La fin de l'eldorado turc pour les stars en fin de carrière

Selon Mathieu Markaroglu, les joueurs qui touchent un confortable salaire et qui ne donnent pas vraiment satisfaction ont du souci à se faire. « Les clubs de milieu de tableau n’offrent pas des salaires incroyables, ils donnent des contrats à 500-600 000 Euros. Pour ces joueurs-là, ils vont les garder, surtout s’ils sont contents d’eux. Par contre, les joueurs aux gros salaires et dont les clubs ne sont pas contents, ils ont du souci à se faire. Car généralement les gros salaires sont dans les grands clubs.

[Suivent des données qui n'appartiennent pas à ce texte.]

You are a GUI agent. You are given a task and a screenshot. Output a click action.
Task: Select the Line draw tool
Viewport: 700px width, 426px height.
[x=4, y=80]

Et les clubs les plus endettés sont les grands clubs. Les bons joueurs étrangers vont rester. Après les gros gros salaires qui explosent, les budgets vont partir. » Un virage à 180° est donc annoncé pour le prochain mercato. Les stars en fin de carrière voulant toucher un gros chèque devront sans doute trouver une autre destination tandis que d’autres joueurs à fort potentiel et dans la force de l’âge seront peut-être séduits par l’ambiance survoltée des stades turcs surtout si leur salaire est garanti. La « révolution financière » prônée par la fédération turque et l’association des banques de Turquie n’a jamais aussi bien porté son nom.